爱奇小说 > 穿越小说 > 东汉末年:坐断东南 > 第86章 夜叉归心
    没有兵刃,只有拳脚。

    但在这压抑的夜晚,这赤手空拳的搏击,却成了宣泄心中块垒的最好方式。

    呼喝声、拳脚碰撞声、粗重的喘息声取代了沉闷的饮酒声,汗水飞溅,在灯火下闪着光。

    每个人都憋着一股劲,将连日来的憋闷、不甘、对朝廷的失望、对未来的迷茫,统统化作了拳脚间的力量。

    李肃看着场中激斗的兄弟们,看着他们脸上那熟悉的、带着血性与不屈的神情,胸中的郁气也仿佛被点燃。

    他猛地灌下最后一大碗酒,将碗摔得粉碎,长身而起,一把扯开自己的外袍!

    “都闪开!”李肃低吼一声,声如闷雷。

    他大步踏入场中,目光如电,扫过众人,“尔等心中苦闷,皆因追随我李肃!是我李肃无能,不能为众兄弟搏一个富贵前程!今日,李某便在此,领教诸位兄弟高招!也让我这做哥哥的,给兄弟们赔个不是!”

    话音未落,李肃身形如电,已冲向离他最近的典韦!

    李肃早年投军,在北疆与胡人血战无数,弓马娴熟,拳脚功夫更是悍勇精炼,虽无典韦那般天生神力,但招式狠辣,经验老到!

    “将军!”典韦一惊,随即眼中爆发出兴奋的光芒。

    “好!来得好!”他毫不退让,钵大的拳头带着恶风,迎了上去!

    砰!砰!砰!

    拳拳到肉!闷响如鼓!

    李肃与典韦瞬间斗在一处!

    李肃身形灵活,闪转腾挪,专攻典韦关节要害;典韦则仗着力大,势大力沉,拳风呼啸。

    两人打得难解难分,看得众人热血沸腾!

    接着,李肃又扑向徐晃,两人以快打快,招招凶险;又与于禁硬撼,比拼根基;再与程普、韩当过招,沉稳对老辣……李肃如同下山猛虎,轮番挑战诸将!

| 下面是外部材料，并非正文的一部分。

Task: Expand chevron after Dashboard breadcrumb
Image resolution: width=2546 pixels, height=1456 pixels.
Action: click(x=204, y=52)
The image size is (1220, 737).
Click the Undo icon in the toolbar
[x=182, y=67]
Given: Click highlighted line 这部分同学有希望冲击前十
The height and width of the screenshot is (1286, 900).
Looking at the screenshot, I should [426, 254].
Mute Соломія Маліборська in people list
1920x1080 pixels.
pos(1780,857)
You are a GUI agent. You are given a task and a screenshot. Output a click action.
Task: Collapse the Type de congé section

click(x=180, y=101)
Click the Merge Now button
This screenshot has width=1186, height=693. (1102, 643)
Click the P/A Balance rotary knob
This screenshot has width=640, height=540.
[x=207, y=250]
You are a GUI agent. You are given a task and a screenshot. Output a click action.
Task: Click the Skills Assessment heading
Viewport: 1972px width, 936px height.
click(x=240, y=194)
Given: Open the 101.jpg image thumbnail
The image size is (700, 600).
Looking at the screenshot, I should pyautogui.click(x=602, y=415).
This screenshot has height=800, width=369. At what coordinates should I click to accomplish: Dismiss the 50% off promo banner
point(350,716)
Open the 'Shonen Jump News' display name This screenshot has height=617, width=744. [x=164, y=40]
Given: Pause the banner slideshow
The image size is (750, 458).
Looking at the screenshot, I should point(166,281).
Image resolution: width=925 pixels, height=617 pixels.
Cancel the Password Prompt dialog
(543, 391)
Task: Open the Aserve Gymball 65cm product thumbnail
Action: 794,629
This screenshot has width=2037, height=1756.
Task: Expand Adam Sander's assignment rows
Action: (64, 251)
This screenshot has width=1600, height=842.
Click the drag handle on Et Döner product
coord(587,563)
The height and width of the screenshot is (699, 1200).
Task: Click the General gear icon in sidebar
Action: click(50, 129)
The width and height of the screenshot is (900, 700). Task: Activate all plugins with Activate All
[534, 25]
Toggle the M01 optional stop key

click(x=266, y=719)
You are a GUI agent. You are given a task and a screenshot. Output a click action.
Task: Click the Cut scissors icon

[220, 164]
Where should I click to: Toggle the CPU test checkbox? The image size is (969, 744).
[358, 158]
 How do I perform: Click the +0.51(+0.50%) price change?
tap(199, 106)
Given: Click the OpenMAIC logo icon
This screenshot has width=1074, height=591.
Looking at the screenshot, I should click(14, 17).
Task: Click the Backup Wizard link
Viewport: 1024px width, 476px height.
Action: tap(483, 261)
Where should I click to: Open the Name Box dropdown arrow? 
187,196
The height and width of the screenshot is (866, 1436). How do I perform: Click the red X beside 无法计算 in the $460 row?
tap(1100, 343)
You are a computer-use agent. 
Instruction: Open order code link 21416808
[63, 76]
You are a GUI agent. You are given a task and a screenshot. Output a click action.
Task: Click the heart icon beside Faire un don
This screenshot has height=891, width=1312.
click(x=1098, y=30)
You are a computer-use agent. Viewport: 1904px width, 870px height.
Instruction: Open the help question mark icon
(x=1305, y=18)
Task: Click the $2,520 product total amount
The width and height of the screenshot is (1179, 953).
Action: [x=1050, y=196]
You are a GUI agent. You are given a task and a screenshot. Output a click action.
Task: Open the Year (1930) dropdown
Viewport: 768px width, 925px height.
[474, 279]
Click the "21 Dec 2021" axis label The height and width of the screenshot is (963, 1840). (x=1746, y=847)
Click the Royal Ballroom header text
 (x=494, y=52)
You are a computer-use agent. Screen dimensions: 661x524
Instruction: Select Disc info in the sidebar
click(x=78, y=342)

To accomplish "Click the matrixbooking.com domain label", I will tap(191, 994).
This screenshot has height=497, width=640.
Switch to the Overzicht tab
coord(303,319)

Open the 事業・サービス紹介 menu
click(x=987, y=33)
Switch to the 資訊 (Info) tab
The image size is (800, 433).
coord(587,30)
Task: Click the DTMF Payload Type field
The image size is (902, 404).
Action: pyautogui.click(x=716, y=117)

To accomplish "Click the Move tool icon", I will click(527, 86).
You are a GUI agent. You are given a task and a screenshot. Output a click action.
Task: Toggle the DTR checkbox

    他并非要取胜,而是在用这种最直接、最血性的方式,与兄弟们同甘共苦,分担那份沉重的憋屈!

    汗水浸透了他的单衣,身上也挨了不少拳脚,青一块紫一块的,嘴角也破了。

    但他眼神中的豪气却越来越盛!

    这一番搏斗,酣畅淋漓!

    直到众人筋疲力尽,气喘吁吁,才渐渐停下。

    汗水混着尘土,糊了满脸满身,但每个人眼中那股沉沉的郁气,却仿佛随着汗水排出了大半。

    李肃抹了把脸上的汗水和泥灰,胸膛剧烈起伏,环视着同样狼狈不堪却眼神清亮了些的兄弟们,抱拳沉声道:“诸位兄弟!今日之憋屈,皆肃之过!连累兄弟们舍弃前程,随我至此穷乡僻壤!肃,愧对大家!”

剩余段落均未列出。